Editorial: The commission’s sobering assessment
Energy subsidy scheme should be reformed by the end of this year

In the months leading up to the recent European Parliament election, the government continued to flaunt its economic successes, measured mainly by headline fiscal indicators like economic growth, budgetary deficit, and national debt.
The not-so-subtle message to the electorate was that the management of the economy was in safe hands and that the people never had it so good.
However, the European Commission (EC) interprets the evolvement of the economy differently.
It recently made a sobering assessment of the current economic weaknesses. It also delves into the threats that could result if these weaknesses are not addressed with determination.
To those who follow the local economic situation dispassionately, none of the warnings and recommendations of the EC come as a surprise.
Equally unsurprising is the government’s reaction to this document, which it interprets as a vote of confidence by the European Commission in the way the economy is being managed.
The EC raises several issues that are highlighted as priority action points that must be urgently addressed.
Like the IMF, the EC’s starkest recommendation is that the energy subsidy scheme should be reformed as early as the end of this year so that it will mainly focus on promoting energy saving and helping vulnerable families rather than encourage waste through indiscriminate subsidies.
Prime Minister Robert Abela and Finance Minister Clyde Caruana have persistently argued that they have no intention of winding down this subsidy scheme, whatever the EU says. In its official reaction to the EC’s recommendation to revise the energy subsidies, the government chose not to comment.
The EC has now warned Malta and seven other EU member states over the excessive budget deficits and has recommended that the European Council open excessive deficit procedures for these member states in July.
One of the most fundamental economic strategies of the current administration is the promotion of aggressive tax planning legislation to attract direct foreign investment.
In its official reaction to the EC’s recommendation to revise the energy subsidies, the government chose not to comment
Despite partial changes to dismantle the image of Malta as a tax haven, the European Commission still urges the government to focus on aggressive tax planning risks, introduce a withholding tax on outbound payments or equivalent defensive measures and amend rules for non-domiciled companies.

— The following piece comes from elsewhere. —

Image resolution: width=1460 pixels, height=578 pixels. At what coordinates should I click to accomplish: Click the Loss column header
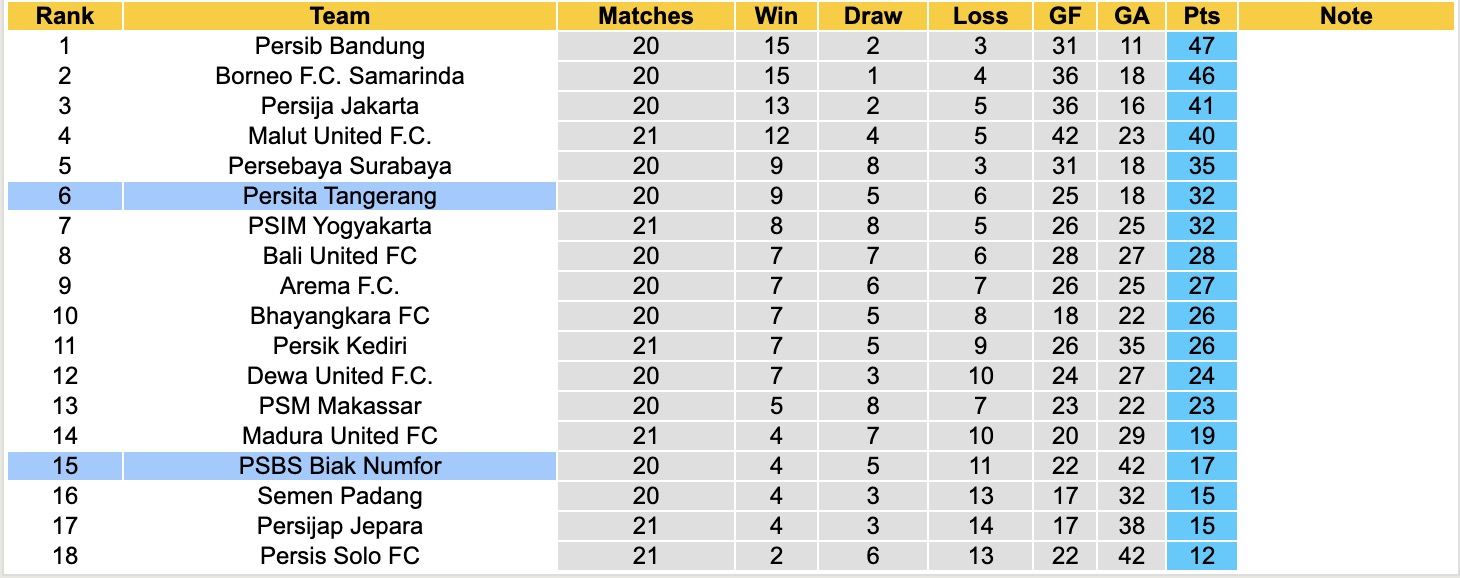[980, 16]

As long as the government keeps ignoring the growing international aversion to tax avoidance, the risks of increasing pressures and sanctions aimed at countries like Malta that use tax avoidance as a strategic competitive advantage will continue to grow.
Reducing traffic congestion is an issue that all those living in Malta can relate to. The EC also argues that “reducing traffic congestion as well as high emissions from road transport is a key priority to address the challenge of sustainability”. There are clearly no major attempts to reduce car ownership in Malta.
The state of the education system and the labour market strategies also raised the EC’s concerns, which urged the government to “strengthen the quality of labour market relevance of education and training to address low educational outcomes as well as severe shortage and mismatch of skills”.
In his reaction to the disappointing results for the Labour Party in the European Parliament election, Abela said he would listen to the message the people sent. He added that he is prepared to make unpopular decisions to do what is right for the country, even if it means losing popularity.
Abela will do well to start by reducing the millions in taxpayers’ money going for jobs-for-the-boys and vanity projects and reroute it to sectors of the economy and society in need.
The government would do well in at least acknowledging that the EC recommendations will benefit future prosperity in the long run.